Você está me entendendo?
-Isso prova, mas não justifica ser desumana, e se o prefeito ficar sabendo?
-Aquele bofe? Hahahahahaha
Vai, vai contar pra ele e verás o resultado.
Olha, eu e ele somos a pinga e o limão, a bola e a caçapa.
Ele é a minha bola, querida bola!!!!
-E a senhora é a caçapa dele né?
Hahaha, como se atreve? hahahaha, quem deu permissão? hahahahahaha
-Isto pode chegar ao conhecimento público e ser instalada uma CPI.
-Que nada, ele é como uma árvore bem grande e forte, tem ramificações que o sustentam.
-Que horror doutora, eu vi essas pessoas que chegaram quase morrendo e não foram atendidas!
-Que nada, tudo isso é patranha, está cheio de fricote por ai, de exageros e manhas.
-Mas o hospital não tem recursos?
-Tem sim, quem fornece material aqui é o meu primo, contrato sem licitação, a limpeza do hospital igual, um cunhado do prefeito, tudo sem licitação.
Só que temos que fazer o nosso pé de meia, você entende Alice?
-Estou tentando............ mas, não consigo.
Nesse meio tempo chega mais um acidentado e a diretora é chamada.
-O que foi desta vez?
-Doutora entrou este jovem com um cisco no olho e pediu para ser atendido.
Era um jovem com rosto e cabelo tipo Bread Pitch, com olhos e voz de Elvis Presley.
-Doutora, entrou um cisco no meu olho e...
-Já vi, deixa que vou tirar...........pronto já está fora, agora precisa de uma lenta recuperação.
-Mas eu não tenho dinheiro para ficar internado, eu sei que a senhora cobra caro.
-Nada disso meu filho, você vai ficar em minha casa e eu vou cuidar bem de você pessoalmente, não se preocupe com nada.
-Bem.............eu.........não sei.............
-É pra já, enfermeira providencie o translado deste rapaz em ambulância pública até minha casa de forma urgente, é prioridade, por favor!
Enquanto isso, Alice já não dava mais crédito aos seus olhos, acabara de entender que o problema nesse hospital era mais grave do que imaginava.
-Doutora, estou envergonhada do que vi, vou relatar isto como um caso repulsivo, horrendo.
-Ah é?
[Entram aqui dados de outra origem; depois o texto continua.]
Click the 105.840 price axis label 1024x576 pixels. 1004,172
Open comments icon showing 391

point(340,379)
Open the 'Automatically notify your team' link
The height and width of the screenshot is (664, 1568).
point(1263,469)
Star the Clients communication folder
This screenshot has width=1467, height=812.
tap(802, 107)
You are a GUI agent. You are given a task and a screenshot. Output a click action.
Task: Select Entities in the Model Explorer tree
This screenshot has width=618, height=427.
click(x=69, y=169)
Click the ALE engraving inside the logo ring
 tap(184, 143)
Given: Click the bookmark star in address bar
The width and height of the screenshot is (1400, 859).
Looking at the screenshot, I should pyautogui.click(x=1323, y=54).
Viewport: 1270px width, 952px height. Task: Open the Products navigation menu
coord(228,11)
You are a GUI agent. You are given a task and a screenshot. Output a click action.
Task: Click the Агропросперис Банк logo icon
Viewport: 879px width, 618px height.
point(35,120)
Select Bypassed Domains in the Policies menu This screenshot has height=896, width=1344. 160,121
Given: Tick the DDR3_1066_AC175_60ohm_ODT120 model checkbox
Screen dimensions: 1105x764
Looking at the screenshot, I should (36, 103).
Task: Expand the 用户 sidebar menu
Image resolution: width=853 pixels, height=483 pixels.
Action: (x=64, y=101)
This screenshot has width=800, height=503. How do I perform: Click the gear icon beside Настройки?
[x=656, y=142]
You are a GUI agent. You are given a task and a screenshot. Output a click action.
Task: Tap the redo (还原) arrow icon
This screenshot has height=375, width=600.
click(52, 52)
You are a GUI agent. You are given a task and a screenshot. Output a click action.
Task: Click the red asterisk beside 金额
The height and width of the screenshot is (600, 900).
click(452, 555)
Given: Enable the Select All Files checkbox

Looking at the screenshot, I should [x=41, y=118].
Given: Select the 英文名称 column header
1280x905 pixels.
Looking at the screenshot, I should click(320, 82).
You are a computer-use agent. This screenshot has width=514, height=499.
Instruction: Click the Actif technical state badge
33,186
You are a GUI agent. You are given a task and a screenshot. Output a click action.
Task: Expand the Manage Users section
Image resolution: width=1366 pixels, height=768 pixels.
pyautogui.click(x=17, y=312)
Então vai sua jornalista de meia tigela, com essa sua profissão desacreditada, que nem mais precisa de diploma, vai contar que ninguém vai acreditar!
-Quer dizer que eu não tenho diploma?
Que eu estou errada e senhora está certa?
Pessoas como a senhora envergonham nossa Nação.
Vou contar tudo aos jornais e prepare-se, farei a maior sarrafusca, o maior pandemônio e zanguizarra.
Nos veremos em breve doutora, nos tribunais!
-Vai sua mangalaça, sua inepta, incompetente, ninguém vai acreditar em suas historias!!!
-Tal vez não acreditem em minha palavra, agora em tudo que filmei com minha máquina escondida, ahhhhh sim, claro que vão acreditar!!!!!
-Sua frescalhona, sua viçosa! VOÇÊ ME PAGA!
Bem, para Alice foi um aprendizado, o caos, a crise existe em muitos organismos.
Só que primeiramente devemos erradica-lo do coração humano.